Manhattan District Attorney Cyrus Vance will not run for a fourth term and plans to leave office on Dec. 31, he told the New Yorker's Jane Mayer in a wide-ranging interview published Friday.

Why it matters: It leaves one of the country's most high-profile state prosecutors with just nine months to make a charging decision in the biggest case of his career — a criminal investigation of former President Trump and his business empire.


  • If the Manhattan DA's grand jury probe does ultimately bring charges against Trump, it is unlikely that Vance would preside over the former president's trial.
  • Vance's investigation began after federal prosecutors declined to pursue charges against Trump for hush money payments paid to porn star Stormy Daniels during the 2016 campaign, but has since expanded to potential bank, tax and insurance fraud by the Trump Organization.

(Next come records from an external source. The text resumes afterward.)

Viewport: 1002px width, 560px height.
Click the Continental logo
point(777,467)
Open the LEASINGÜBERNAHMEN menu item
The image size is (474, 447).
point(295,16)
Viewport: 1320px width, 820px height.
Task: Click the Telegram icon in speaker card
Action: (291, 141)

What they're saying: "There’s nothing worse than a politician who doesn’t know when to leave,” the 66-year-old Vance told Mayer about his decision to retire.

  • On Trump, who has denied wrongdoing and accused the DA and other prosecutors of politically motivated "witch hunts," Vance said: "When you have all the power we have as prosecutors, it can’t be leveled against people for political purposes."
  • "We’ve prosecuted Republicans and Democrats, and we’ve investigated and not prosecuted Republicans and Democrats. It’s got to be based on the facts."

Driving the news: Sources tell Mayer that the DA's office, which recently obtained millions of pages of Trump's financial documents after a Supreme Court ruling ended a long-running subpoena battle, has been ramping up its investigation as of late.

  • The change came soon after Vance brought on Mark Pomerantz, a prominent former federal prosecutor in New York, and hired a top forensic accounting firm "capable of crunching vast amounts of financial data," according to the New Yorker.
  • One source told Mayer that the decision to hire Pomerantz, who is best known for prosecuting mobsters, was made partly "to scare the shit out of people."

The bottom line: "If the case proceeds, some have argued, it won’t only be Trump on trial but the justice system itself," Mayer writes.